• What is expected: Transcribe, word for word, every line from the one containing "Given: Go back using the left chevron" through the final line of the records, and omit the pictures.

BEGIN

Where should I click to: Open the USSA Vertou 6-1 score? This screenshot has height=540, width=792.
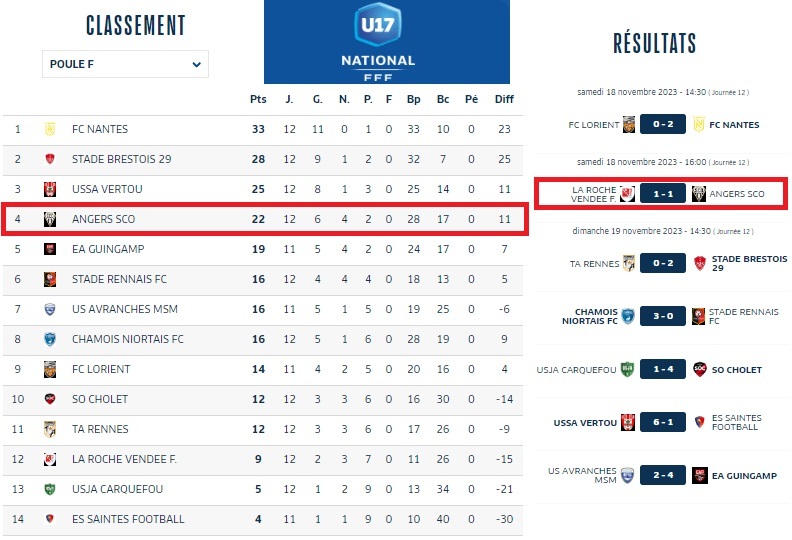662,422
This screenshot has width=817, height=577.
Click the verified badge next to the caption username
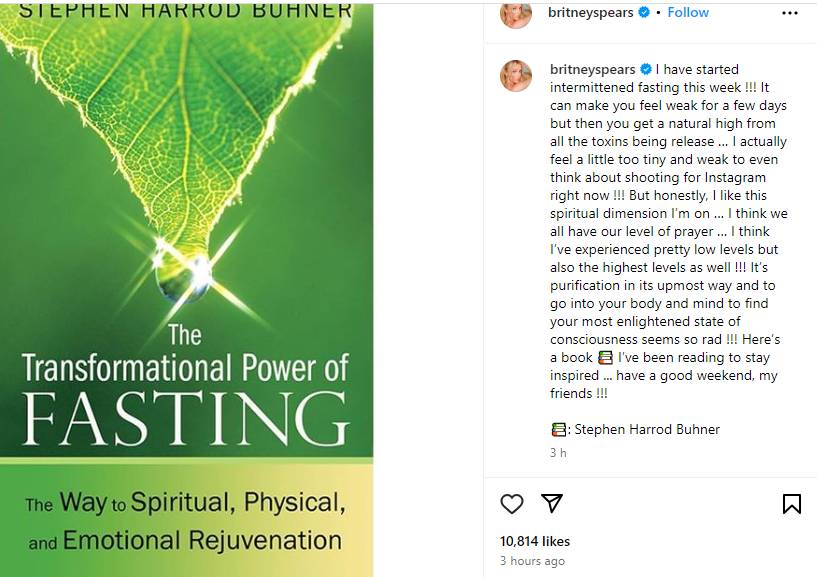tap(645, 69)
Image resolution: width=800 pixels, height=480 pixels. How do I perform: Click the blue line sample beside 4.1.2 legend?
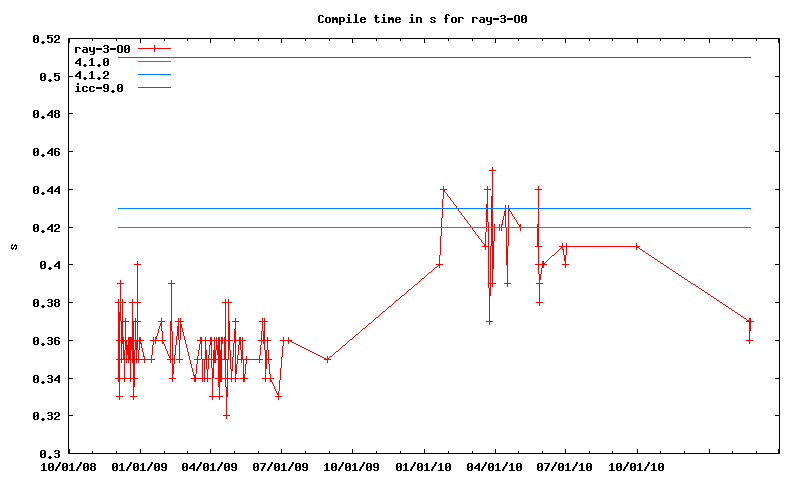click(155, 75)
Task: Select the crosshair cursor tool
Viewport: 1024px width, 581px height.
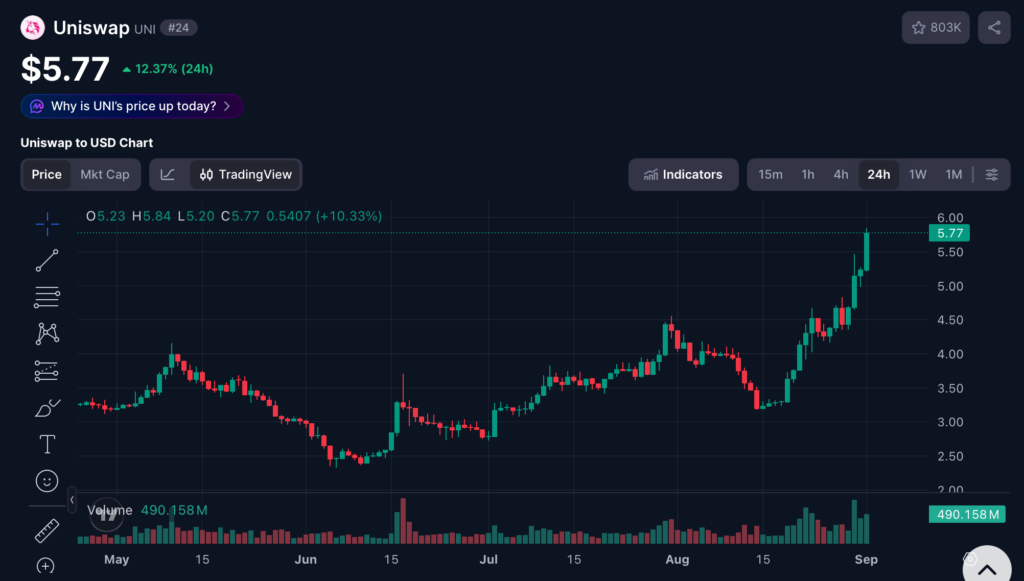Action: coord(47,225)
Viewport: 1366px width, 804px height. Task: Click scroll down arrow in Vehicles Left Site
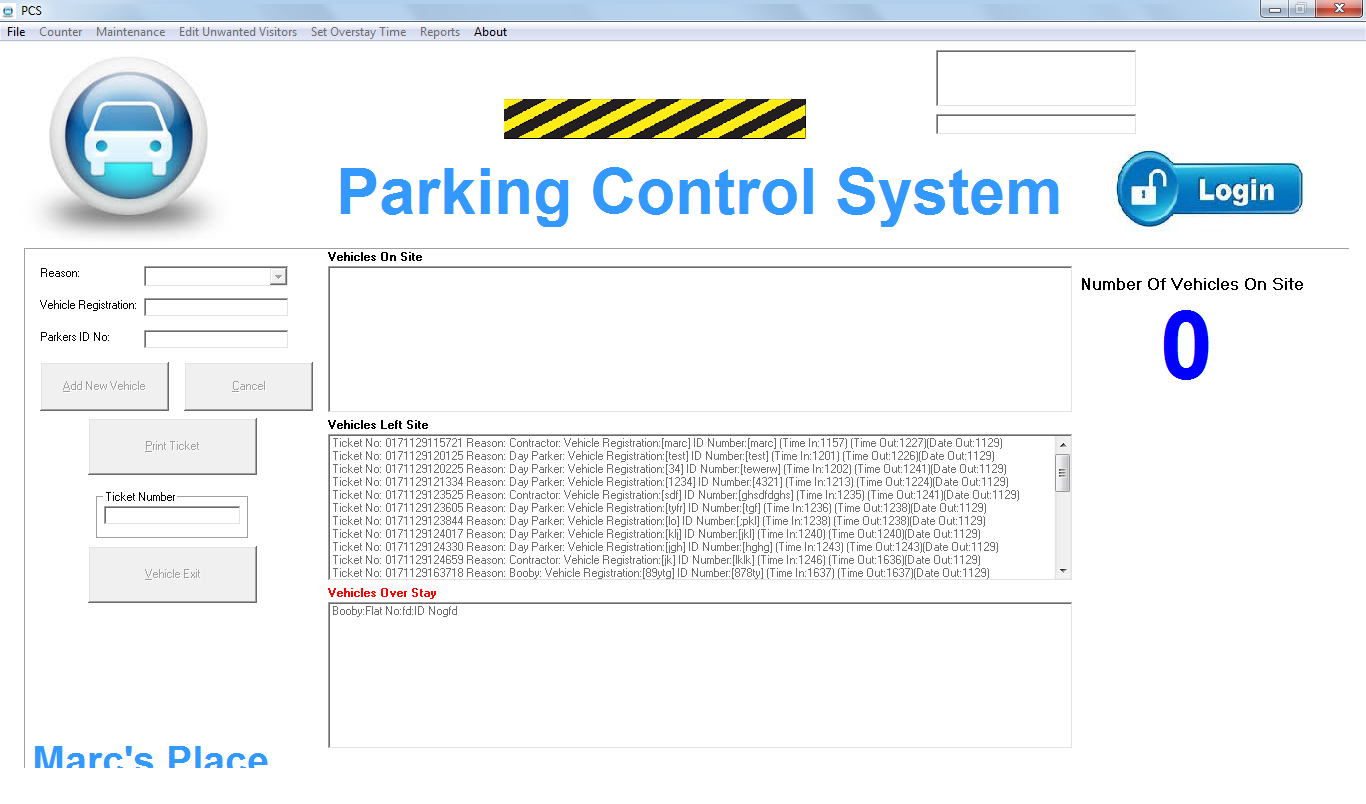pyautogui.click(x=1062, y=571)

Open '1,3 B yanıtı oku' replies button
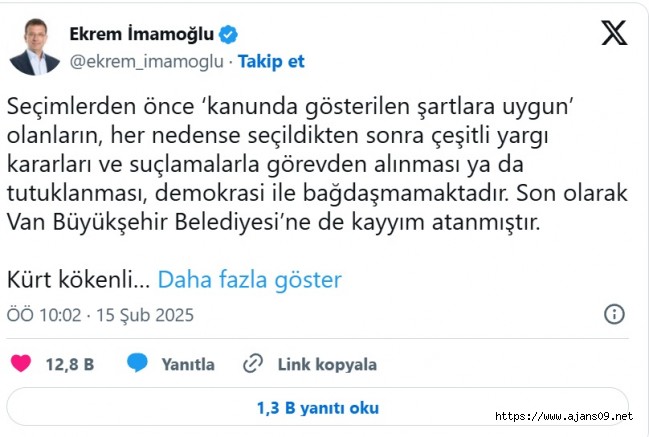pos(317,407)
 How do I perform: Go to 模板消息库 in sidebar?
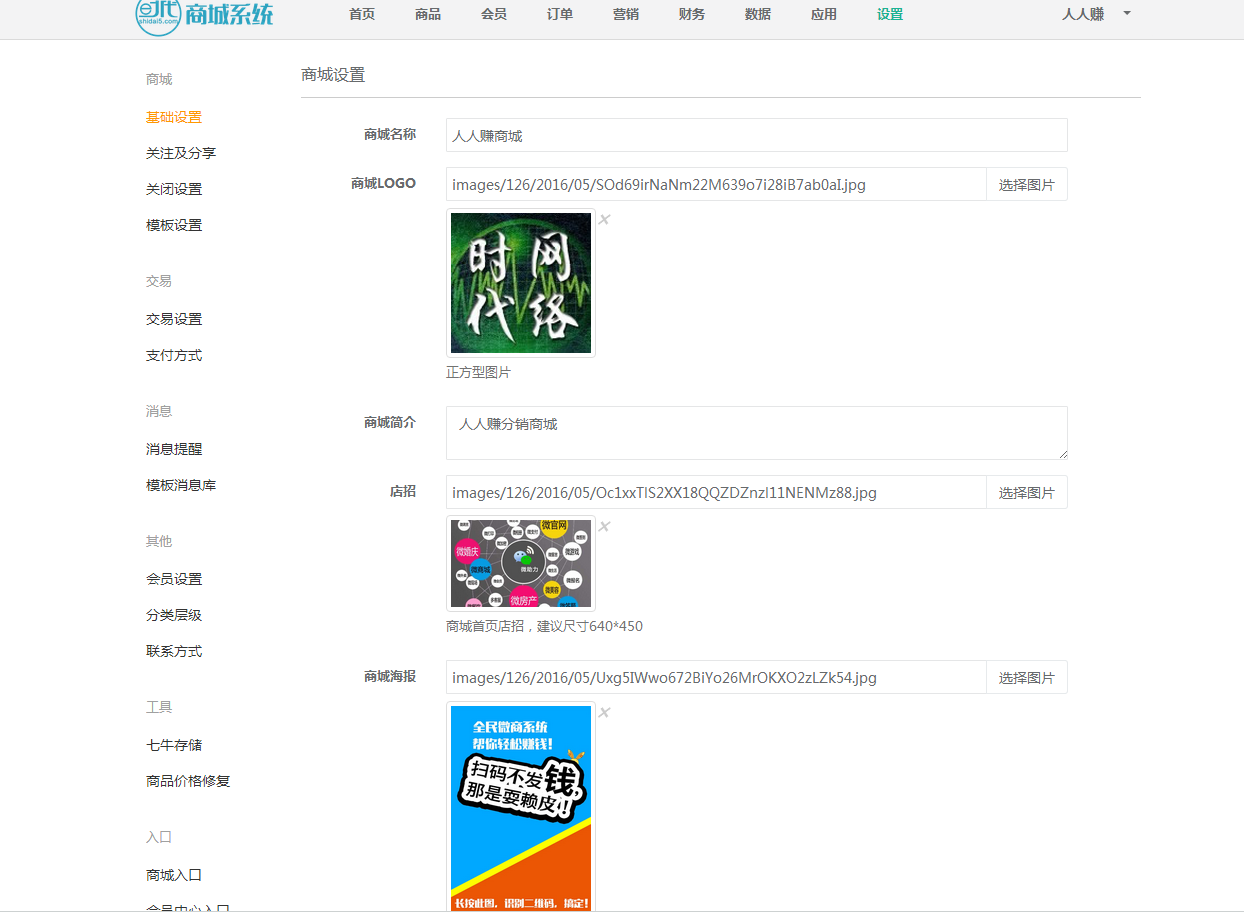(x=181, y=485)
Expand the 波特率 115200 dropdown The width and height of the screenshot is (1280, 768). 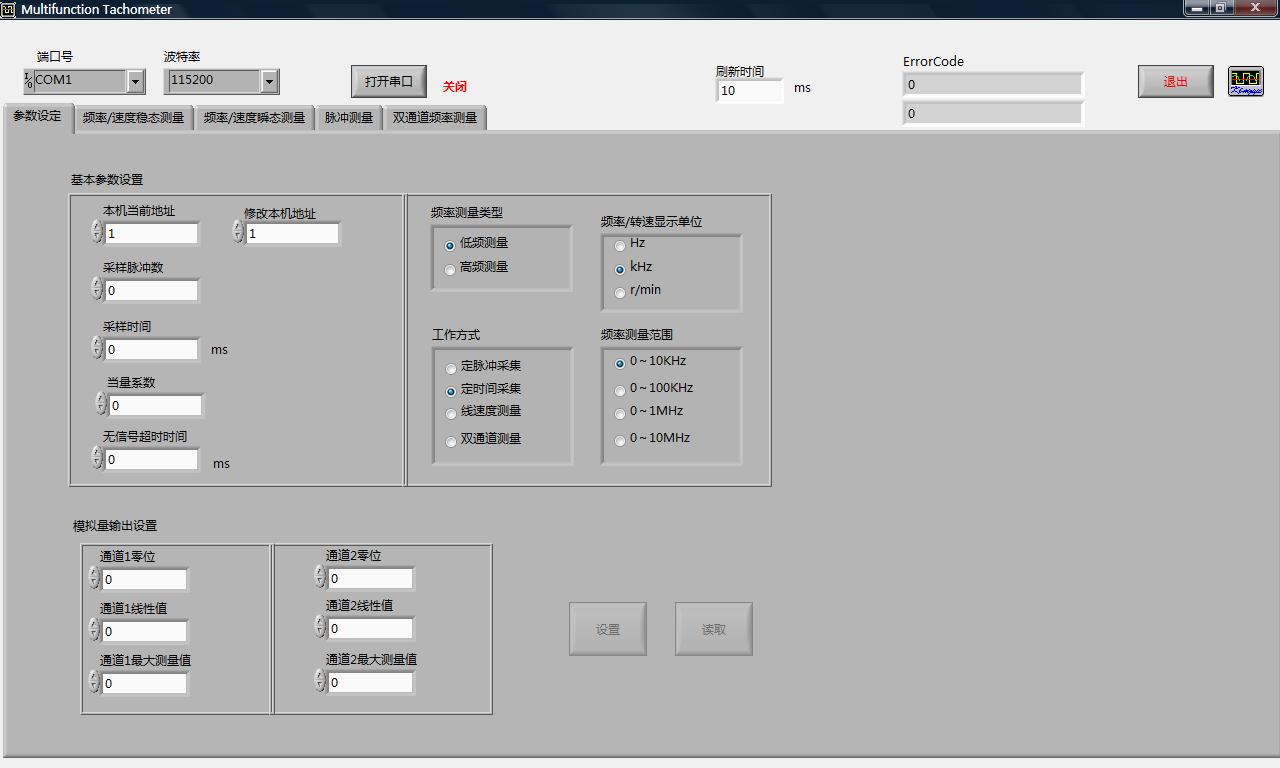[269, 81]
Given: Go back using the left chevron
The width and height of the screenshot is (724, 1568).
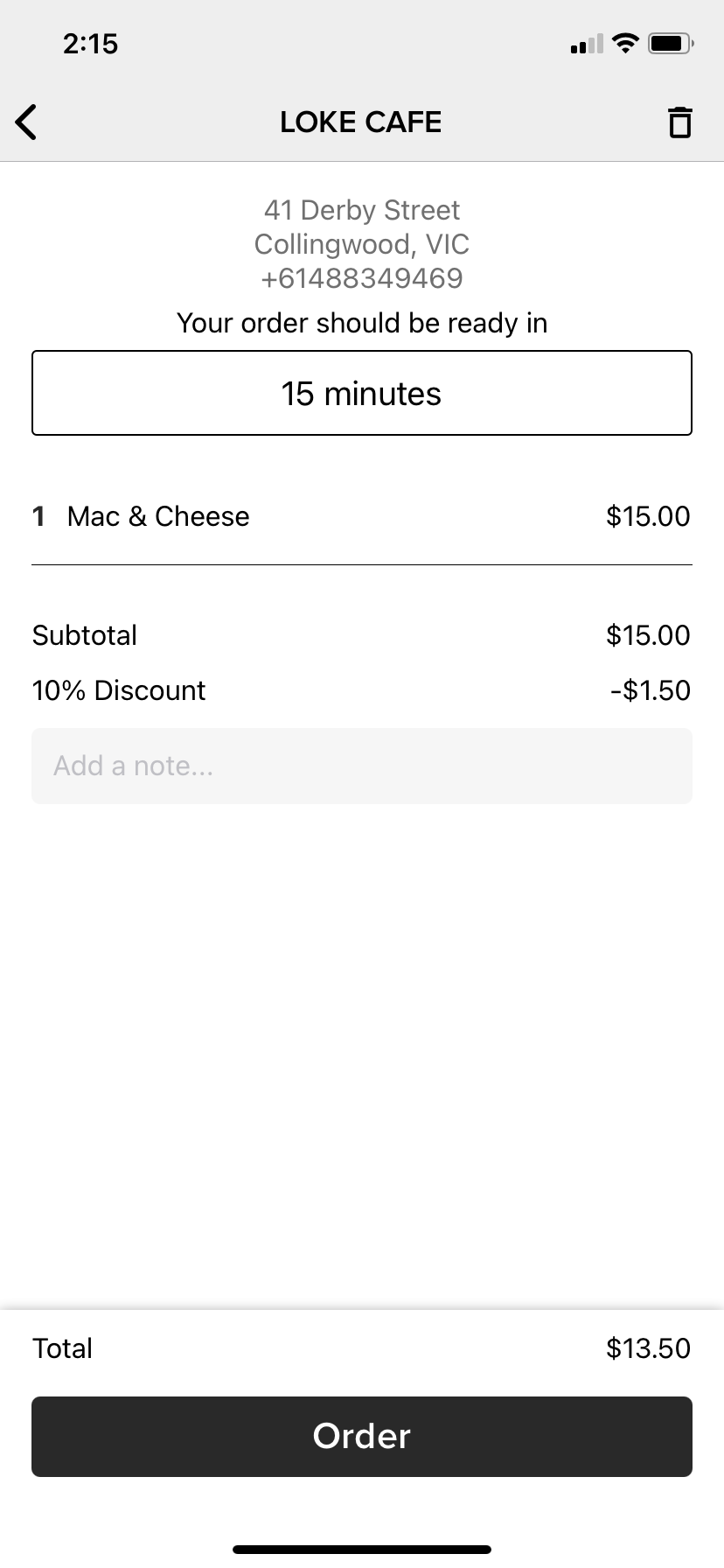Looking at the screenshot, I should pyautogui.click(x=26, y=122).
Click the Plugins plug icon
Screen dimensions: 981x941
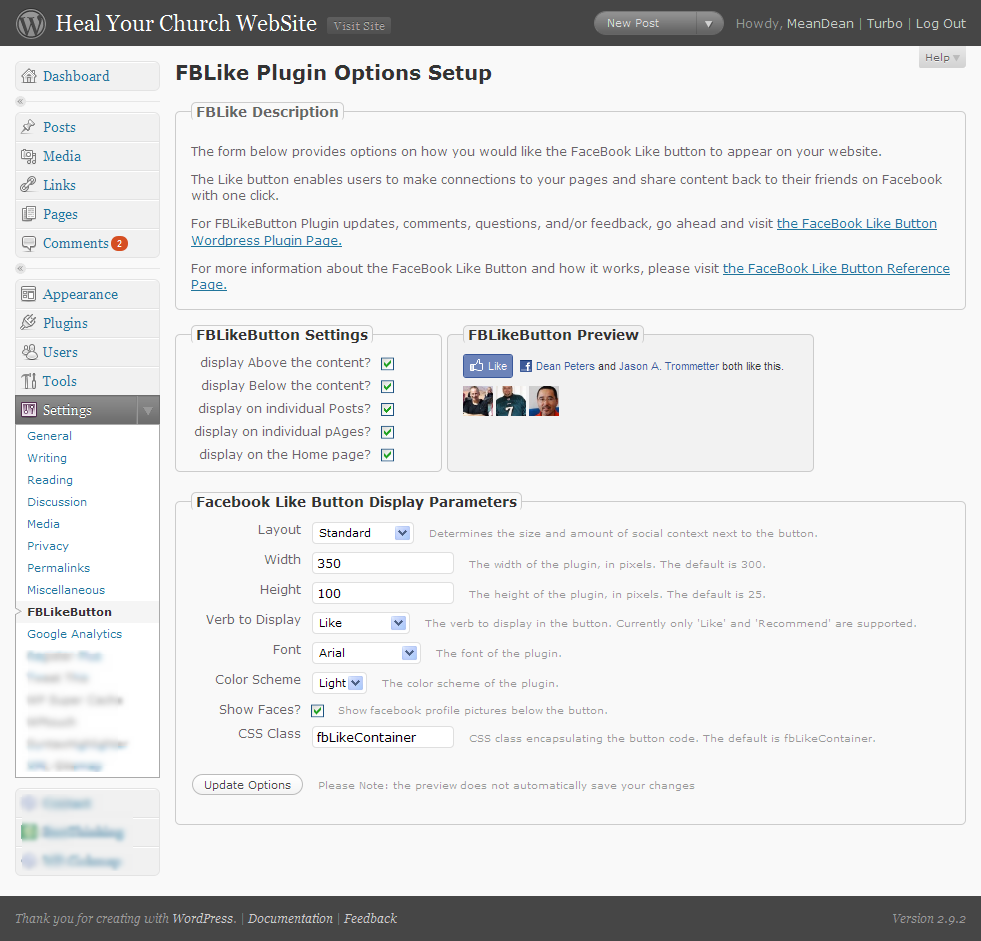28,323
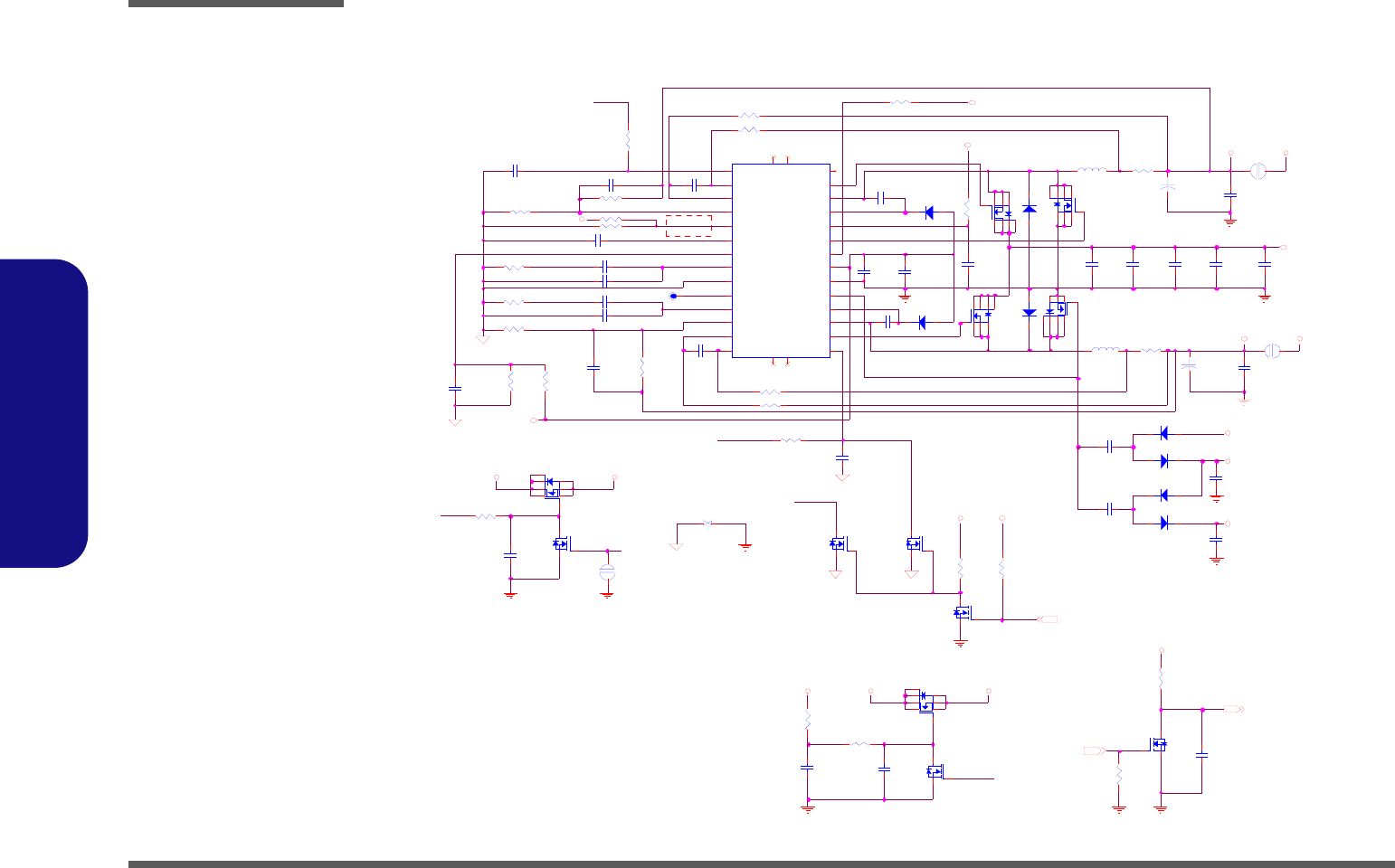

END

• Expected output:
Given: Go back using the left chevron
The width and height of the screenshot is (724, 1568).
Looking at the screenshot, I should pyautogui.click(x=26, y=122).
Click the Plugins plug icon
Screen dimensions: 981x941
28,323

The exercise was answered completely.